W idealnym układzie by było, gdyby pozwolili Ci jechać tam gdzie chcesz a nie jeden przez drugiego przekrzykiwać się co do kierunku jazdy, stylu czy prędkości. Nie jest możliwe by być sobą i spełnić wszystkie ich życzenia. Oni mogą, a właściwie powinni opuścić Twój autobus, jeśli im nie odpowiada to co robisz, lub jedziesz nie tam gdzie ktoś chce. Jeśli jesteś świadomym kierowcą, to będziesz jechał bezpiecznie, zwracając uwagę na to co się wokół Ciebie dzieje. Jadąc Tu i Teraz. Tylko od czasu do czasu spoglądając w lusterka wsteczne lub patrząc daleko do przodu.
Ty też odpowiadasz za stan techniczny pojazdu. Czy jest wystarczająca ilość paliwa, czy wszystko działa prawidłowo i czy jest czysto. Każda negatywna myśl, którą trzymasz zbyt długo przykleja się do wnętrza, brudzi szyby i lusterka. Gdy ich się nagromadzi zbyt dużo, trudno jest prowadzić i nie popełnić pomyłki.
W najlepszym przypadku jest to tylko dziura w jezdni, której nie zdążyło się ominąć. Często jednak zdarza się kolizja lub wypadek z dość poważnymi konsekwencjami. Obarcza się wtedy winą wszystko i wszystkich dokoła, zamiast spojrzeć na siebie, na swoje zachowanie jako kierowcy i na stan Twego pojazdu.
Często najtrudniejszymi towarzyszami w podróży są ludzie najbliżsi czyli rodzina. O ile z dziećmi sprawa jest dość prosta, gdyż to Ty je zabierasz w podróż i krok po kroku pokazujesz jak kierować ich własnymi pojazdami oraz jak o nie dbać, o tyle z dorosłymi się to komplikuje. Każdy, kto postanawia uczestniczyć w Twej podróży, ma za sobą pewien bagaż doświadczeń i przez ich pryzmat widzi i ocenia Twoją jazdę i kierunek w którym zdążasz.
Większość ludzi nie zdaje sobie sprawy z tego, że życie to coś nieprzewidywalnego, a przez to cudownego w swej formie. Chcieli by oni by wszystko trwało niezmiennie, było skrystalizowane. Jadąc jednak autobusem życia, nigdy nie wiesz do końca co Cię czeka za najbliższym zakrętem.

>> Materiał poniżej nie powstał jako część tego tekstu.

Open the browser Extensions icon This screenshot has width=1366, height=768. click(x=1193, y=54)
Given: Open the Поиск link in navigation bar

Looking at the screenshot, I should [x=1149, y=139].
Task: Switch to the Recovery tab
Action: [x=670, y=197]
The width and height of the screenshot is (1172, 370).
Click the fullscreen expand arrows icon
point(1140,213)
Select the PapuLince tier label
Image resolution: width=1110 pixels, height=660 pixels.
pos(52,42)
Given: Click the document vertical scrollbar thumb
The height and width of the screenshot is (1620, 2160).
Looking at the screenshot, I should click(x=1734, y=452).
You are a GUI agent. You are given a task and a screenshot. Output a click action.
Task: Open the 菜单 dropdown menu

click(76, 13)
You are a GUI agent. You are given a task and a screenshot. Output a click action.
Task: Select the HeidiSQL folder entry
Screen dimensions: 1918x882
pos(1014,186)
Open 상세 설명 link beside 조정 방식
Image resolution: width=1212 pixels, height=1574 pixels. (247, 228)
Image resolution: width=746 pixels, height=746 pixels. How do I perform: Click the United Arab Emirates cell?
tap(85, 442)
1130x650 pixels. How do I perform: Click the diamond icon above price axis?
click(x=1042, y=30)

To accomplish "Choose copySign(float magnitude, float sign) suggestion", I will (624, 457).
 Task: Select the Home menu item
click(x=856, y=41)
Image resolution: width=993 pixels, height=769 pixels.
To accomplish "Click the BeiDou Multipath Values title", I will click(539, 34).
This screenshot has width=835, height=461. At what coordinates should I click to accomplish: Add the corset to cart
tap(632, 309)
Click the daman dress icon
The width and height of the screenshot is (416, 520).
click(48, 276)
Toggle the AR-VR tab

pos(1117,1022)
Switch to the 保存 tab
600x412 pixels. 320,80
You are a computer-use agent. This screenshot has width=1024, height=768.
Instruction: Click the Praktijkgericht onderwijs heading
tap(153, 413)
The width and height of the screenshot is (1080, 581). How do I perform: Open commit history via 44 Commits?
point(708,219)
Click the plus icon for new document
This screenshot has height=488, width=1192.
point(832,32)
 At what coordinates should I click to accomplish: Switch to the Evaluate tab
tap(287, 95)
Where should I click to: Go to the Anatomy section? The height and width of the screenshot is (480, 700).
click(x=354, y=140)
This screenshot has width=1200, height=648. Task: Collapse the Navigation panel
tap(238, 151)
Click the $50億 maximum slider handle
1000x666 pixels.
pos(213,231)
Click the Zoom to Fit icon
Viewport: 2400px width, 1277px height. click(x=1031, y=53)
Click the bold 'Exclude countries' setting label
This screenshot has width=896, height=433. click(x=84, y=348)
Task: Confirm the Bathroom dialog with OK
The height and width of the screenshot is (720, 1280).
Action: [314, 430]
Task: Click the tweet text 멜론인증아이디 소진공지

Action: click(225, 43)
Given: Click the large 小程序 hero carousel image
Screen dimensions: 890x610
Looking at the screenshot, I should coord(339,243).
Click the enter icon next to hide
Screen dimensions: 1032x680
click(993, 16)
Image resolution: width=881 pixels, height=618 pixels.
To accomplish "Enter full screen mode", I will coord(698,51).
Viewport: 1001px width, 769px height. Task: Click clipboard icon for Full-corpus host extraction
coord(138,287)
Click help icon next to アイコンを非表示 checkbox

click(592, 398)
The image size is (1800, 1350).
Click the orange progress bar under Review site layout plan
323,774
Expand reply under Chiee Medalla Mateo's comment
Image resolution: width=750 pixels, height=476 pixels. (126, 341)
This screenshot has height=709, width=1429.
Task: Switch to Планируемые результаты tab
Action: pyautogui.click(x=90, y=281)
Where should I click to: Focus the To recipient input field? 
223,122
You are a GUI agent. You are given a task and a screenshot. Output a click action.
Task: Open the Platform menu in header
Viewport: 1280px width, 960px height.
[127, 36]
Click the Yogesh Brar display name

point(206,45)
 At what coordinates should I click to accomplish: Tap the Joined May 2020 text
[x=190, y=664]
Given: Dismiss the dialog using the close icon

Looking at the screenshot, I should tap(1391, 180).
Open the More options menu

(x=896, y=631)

Może ta ulica będzie pusta i oświetlona promieniami Słońca a może zamknięta przez roboty drogowe. W takim przypadku trzeba zawrócić i poszukać innej. I wtedy należy zaufać swemu wewnętrznemu przewodnikowi. A także uważnie obserwować drogowskazy i znaki dawane przez Wszechświat. Towarzysze podróży na niewiele się zdadzą. Każdy by chciał byś jechał w stronę jemu znaną a przez to wygodną.
Jeżdżąc wciąż po tych samych drogach staje się to jednak nudne i nie można w żaden sposób się rozwinąć, Choć i na nich czasem można spotkać niespodzianki, które zmuszają do zmiany trasy. Większość ludzi jednak, za wszelką cenę szuka powrotu do tego co zna, tracąc całe piękno Nieznanego. Patrząc na chmury, za każdym razem widzisz je inne. Fale nad brzegiem morza też są niepowtarzalne.
Zza kierownicy autobusu Życia można zobaczyć wiele, pod warunkiem podróżowania swoimi ścieżkami. Jadąc od czasu do czasu drogą główną, ale w większości poruszając się poza utartymi szlakami, odkrywamy tajemnice dla większości niedostępne.
Wyczyśćmy więc szyby i lusterka naszej percepcji i wyruszmy w naszą osobistą podróż na spotkanie z czymś nieznanym. Nie starajmy się jechać tam gdzie chcą inni, bo oni mają swoją drogę, która najczęściej nie pokrywa się z naszą, lub jest taka w niewielkim stopniu.
Życzę Wam wszystkim odnalezienia własnej trasy i wysadzenia na najbliższym przystanku tych, którzy chcą na siłę dostosować Was do ich oczekiwań.